John Edgar Wideman’s “slaveroad” is a palimpsest of physical, social, and psychological terrain, the great expanse to which he writes in this groundbreaking work that unsettles the boundaries of memoir, history, and fiction. The slaveroad begins with the Atlantic Ocean, across which enslaved Africans were carried, but the term comes to encompass the journeys and experiences of Black Americans since then and the many insidious ways that slavery separates, wounds, and persists.
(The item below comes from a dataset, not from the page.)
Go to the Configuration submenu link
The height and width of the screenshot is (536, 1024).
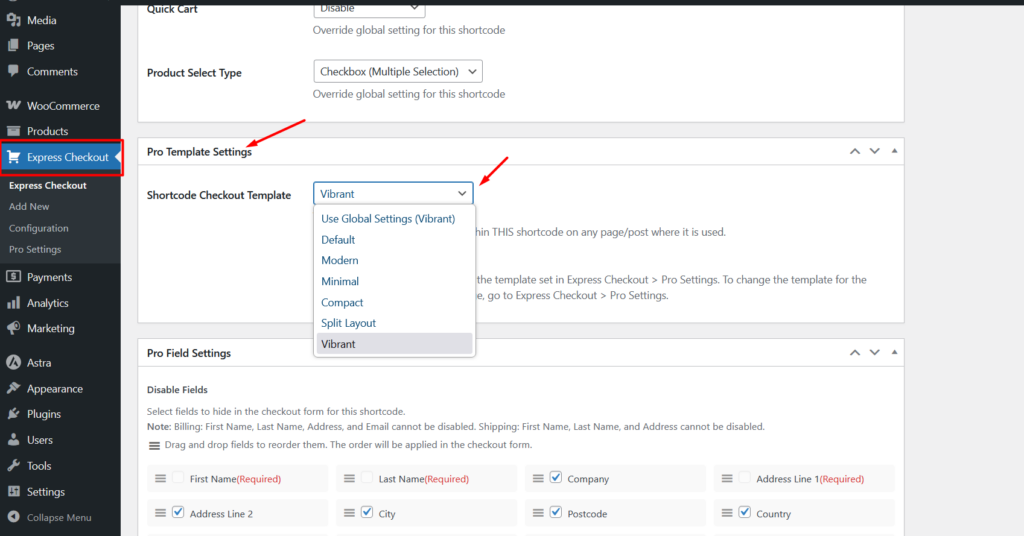(x=39, y=228)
In a section of “Slaveroad,” called “Sheppard”, William Henry Sheppard, a descendant of enslaved Virginians, travels back to Africa where he works as a missionary, converting Africans to Christianity alongside his Southern white colleague. Wideman imagines drinking afternoon tea with Lucy Gant Sheppard, William’s wife, who was on her own slaveroad, as she experienced her husband’s adultery with the African women he was trying to convert. In “Penn Station,” Wideman’s brother, after being confined forty-four years in prison, travels from Pittsburgh to New York. As Wideman awaits his brother, he asks, “How will I distinguish my brother from the dead. Dead passengers on the slaveroad.”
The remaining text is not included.